Date of Paper/Work
Master of Arts in Nursing
T. Kiresuk, DNP Assistant Professor
Irritable Bowel Syndrome (IBS) is one of the most common diagnoses made in primary care accounting for approximately12% of all visits; further estimates report upwards of 20% of American have IBS. Patients present initially with abdominal pain and alteration in bowel movements that are dominant in constipation, diarrhea, or alternating between the two. These symptoms cause changes in health-related quality of life. Although several theories exist the cause of IBS is unknown; therefore, there is no cure, only management of symptoms. Currently, symptom management based on IBS subtype with multiple pharmacologic agents is the norm.
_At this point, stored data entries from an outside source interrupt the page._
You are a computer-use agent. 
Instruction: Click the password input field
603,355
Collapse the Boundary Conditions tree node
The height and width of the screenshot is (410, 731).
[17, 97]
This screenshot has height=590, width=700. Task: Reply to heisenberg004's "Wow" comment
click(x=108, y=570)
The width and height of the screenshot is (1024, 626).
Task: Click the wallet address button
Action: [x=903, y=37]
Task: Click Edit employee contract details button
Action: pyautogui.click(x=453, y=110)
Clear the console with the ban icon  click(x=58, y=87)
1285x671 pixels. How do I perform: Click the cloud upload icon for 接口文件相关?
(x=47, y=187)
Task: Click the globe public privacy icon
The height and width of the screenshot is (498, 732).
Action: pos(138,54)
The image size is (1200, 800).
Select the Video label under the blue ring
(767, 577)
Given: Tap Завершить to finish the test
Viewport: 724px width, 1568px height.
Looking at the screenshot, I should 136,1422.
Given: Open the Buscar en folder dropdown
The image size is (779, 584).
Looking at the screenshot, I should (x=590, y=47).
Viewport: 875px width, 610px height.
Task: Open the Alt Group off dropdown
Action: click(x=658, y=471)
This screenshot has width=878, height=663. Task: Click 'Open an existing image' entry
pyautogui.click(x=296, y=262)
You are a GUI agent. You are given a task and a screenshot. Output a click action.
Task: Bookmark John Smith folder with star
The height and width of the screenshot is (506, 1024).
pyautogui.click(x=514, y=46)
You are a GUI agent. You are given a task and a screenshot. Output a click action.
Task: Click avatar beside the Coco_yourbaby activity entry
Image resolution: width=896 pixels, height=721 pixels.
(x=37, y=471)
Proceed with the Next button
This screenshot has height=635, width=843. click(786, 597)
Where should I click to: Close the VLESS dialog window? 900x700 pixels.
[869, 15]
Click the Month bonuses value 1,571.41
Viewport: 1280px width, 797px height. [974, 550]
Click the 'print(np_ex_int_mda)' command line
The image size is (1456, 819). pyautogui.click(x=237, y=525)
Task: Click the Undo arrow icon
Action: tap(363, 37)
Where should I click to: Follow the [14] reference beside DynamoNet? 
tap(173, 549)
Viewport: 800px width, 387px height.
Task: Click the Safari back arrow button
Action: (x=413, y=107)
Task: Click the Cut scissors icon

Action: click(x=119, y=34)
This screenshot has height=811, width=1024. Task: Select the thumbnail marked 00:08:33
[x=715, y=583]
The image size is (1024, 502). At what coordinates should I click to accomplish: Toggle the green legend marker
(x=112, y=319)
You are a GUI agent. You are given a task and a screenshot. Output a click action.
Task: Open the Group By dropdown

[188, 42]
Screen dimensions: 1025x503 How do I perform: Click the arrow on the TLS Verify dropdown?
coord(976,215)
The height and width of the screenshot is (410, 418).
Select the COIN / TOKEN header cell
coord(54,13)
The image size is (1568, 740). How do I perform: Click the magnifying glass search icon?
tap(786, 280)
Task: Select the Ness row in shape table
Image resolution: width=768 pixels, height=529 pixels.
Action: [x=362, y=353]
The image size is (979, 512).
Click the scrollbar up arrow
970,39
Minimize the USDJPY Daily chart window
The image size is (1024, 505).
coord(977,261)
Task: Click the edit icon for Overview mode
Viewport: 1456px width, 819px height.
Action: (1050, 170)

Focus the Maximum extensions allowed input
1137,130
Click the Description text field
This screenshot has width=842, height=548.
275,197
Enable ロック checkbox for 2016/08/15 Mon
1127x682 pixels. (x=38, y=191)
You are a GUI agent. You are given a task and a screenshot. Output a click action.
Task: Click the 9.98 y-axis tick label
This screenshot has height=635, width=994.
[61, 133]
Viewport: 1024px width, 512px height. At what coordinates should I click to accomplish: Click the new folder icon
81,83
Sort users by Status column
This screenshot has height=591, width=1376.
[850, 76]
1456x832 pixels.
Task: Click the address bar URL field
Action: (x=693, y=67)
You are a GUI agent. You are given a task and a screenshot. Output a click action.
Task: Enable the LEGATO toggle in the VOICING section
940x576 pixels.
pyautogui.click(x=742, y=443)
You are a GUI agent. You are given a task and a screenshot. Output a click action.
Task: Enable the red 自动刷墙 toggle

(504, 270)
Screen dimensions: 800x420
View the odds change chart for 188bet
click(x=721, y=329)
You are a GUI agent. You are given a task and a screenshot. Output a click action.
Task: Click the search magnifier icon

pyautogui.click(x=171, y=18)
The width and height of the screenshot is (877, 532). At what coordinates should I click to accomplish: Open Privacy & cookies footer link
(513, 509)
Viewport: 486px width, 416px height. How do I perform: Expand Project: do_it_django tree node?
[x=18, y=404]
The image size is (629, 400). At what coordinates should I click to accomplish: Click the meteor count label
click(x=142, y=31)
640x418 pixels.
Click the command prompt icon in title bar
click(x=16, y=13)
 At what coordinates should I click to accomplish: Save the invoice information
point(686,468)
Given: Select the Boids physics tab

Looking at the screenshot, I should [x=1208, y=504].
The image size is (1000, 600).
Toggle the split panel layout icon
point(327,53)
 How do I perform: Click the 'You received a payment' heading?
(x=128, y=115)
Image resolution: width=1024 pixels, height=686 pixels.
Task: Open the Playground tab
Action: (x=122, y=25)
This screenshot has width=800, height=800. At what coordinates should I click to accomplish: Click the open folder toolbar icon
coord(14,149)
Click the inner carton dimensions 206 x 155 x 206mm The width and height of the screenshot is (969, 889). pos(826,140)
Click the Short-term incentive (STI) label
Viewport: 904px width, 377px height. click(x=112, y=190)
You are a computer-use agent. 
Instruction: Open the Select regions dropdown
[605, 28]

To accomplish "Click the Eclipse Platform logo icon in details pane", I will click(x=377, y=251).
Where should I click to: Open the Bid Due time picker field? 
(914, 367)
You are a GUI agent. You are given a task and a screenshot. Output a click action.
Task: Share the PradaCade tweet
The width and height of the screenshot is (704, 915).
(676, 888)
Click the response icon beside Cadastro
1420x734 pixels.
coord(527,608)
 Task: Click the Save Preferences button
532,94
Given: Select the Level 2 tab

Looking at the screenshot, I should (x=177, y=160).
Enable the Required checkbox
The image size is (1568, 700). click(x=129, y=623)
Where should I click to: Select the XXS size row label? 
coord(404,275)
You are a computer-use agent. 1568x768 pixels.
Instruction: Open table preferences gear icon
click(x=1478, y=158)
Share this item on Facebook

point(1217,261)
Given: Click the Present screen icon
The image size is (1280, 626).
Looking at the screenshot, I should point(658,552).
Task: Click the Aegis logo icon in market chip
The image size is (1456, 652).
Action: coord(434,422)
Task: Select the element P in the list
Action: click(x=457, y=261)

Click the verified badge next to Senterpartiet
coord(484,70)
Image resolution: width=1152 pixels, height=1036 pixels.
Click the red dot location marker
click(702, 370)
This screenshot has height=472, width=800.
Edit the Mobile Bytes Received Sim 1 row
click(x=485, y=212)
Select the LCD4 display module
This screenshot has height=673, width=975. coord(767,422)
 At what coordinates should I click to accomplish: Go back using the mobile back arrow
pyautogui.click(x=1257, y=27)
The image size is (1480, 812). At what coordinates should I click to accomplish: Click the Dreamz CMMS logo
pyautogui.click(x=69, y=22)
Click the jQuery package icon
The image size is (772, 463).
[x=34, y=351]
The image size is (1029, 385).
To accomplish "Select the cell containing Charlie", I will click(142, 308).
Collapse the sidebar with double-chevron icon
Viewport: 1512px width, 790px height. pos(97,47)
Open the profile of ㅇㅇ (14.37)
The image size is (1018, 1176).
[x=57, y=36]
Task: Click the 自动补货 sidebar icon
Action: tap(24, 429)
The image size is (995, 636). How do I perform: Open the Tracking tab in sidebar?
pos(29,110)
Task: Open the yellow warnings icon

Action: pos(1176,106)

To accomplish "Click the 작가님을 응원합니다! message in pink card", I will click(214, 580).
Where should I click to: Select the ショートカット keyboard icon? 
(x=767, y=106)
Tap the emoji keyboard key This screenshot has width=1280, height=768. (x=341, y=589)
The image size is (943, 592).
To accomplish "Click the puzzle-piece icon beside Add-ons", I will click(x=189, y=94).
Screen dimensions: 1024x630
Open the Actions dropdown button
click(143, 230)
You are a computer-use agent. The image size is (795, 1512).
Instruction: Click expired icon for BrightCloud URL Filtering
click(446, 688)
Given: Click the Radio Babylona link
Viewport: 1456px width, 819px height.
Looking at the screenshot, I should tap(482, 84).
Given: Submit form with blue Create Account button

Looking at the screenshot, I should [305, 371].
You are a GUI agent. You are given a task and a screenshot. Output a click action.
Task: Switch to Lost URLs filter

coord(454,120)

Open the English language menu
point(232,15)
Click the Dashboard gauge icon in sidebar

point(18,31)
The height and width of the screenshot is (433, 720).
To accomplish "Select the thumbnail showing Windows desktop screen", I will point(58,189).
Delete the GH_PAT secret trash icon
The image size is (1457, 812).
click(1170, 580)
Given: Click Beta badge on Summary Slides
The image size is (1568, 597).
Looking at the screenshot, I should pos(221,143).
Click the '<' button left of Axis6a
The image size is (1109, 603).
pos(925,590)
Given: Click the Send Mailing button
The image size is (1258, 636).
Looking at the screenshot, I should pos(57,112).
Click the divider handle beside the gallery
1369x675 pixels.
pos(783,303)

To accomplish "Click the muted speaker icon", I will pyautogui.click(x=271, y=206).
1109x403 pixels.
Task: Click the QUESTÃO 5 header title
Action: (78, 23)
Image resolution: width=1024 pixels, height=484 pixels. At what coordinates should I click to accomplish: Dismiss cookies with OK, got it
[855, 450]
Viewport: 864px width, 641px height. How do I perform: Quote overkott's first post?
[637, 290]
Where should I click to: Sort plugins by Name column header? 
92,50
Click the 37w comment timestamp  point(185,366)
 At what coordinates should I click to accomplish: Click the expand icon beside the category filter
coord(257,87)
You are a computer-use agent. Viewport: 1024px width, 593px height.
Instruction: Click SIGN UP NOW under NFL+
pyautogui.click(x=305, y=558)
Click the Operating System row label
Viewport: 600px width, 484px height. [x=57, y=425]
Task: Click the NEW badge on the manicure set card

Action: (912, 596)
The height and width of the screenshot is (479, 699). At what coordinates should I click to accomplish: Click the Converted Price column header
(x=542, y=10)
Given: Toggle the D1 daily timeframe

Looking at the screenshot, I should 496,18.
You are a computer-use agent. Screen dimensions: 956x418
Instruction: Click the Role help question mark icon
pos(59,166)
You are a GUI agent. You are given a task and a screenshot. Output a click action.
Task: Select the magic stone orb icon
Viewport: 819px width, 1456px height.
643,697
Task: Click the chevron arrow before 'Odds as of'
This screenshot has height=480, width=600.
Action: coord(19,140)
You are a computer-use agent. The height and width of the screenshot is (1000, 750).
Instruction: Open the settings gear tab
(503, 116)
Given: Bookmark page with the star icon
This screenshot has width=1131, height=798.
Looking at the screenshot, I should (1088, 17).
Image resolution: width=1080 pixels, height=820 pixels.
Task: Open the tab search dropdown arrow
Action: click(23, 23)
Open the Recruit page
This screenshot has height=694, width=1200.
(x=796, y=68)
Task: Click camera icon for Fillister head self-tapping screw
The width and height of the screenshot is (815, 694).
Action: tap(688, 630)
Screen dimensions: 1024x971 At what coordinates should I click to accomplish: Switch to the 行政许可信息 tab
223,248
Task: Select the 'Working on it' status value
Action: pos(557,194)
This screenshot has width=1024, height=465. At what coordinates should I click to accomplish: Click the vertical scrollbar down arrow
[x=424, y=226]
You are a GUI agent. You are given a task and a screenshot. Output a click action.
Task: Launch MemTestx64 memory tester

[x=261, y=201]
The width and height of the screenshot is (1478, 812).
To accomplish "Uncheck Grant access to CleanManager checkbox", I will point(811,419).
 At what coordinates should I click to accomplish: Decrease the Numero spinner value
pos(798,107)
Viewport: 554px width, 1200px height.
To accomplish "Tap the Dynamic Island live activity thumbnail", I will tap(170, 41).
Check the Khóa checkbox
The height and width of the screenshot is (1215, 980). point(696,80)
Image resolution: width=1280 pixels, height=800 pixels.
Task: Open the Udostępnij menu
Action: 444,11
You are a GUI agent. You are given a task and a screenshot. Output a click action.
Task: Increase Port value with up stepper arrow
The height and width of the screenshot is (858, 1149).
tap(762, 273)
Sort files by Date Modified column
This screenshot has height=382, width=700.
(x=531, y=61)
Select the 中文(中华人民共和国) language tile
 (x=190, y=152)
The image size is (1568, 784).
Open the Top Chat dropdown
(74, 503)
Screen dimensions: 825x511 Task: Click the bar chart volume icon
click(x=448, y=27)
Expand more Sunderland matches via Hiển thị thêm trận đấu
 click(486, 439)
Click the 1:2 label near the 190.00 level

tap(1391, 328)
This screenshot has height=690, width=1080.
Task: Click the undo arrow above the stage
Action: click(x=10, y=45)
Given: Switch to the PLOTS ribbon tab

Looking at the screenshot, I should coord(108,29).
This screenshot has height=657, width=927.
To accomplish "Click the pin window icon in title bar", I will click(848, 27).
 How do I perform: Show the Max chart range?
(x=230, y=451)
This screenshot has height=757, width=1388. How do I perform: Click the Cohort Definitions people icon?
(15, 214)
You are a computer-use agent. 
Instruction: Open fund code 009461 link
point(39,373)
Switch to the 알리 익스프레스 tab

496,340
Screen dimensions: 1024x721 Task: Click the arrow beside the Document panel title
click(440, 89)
Although antispasmodics have been reported as effective, the choice of pharmacotherapy remains largely subjective based on patient response and ultimately the provider patient relationship influences the choices offered. Probiotics (live bacteria) are an emerging therapy option with no serious adverse reactions. Their ability to improve quality of life for the patient by way of reducing symptoms of abdominal pain and bloating, passing of flatus, and incomplete evacuation/straining is significant. Bifidobacterium infantis has the potential to significantly reduce IBS related healthcare costs and provide a resource for the primary care provider other than sending the patient to Gastroenterology for evaluation. Probiotic use in primary care is a safe option for treatment of IBS.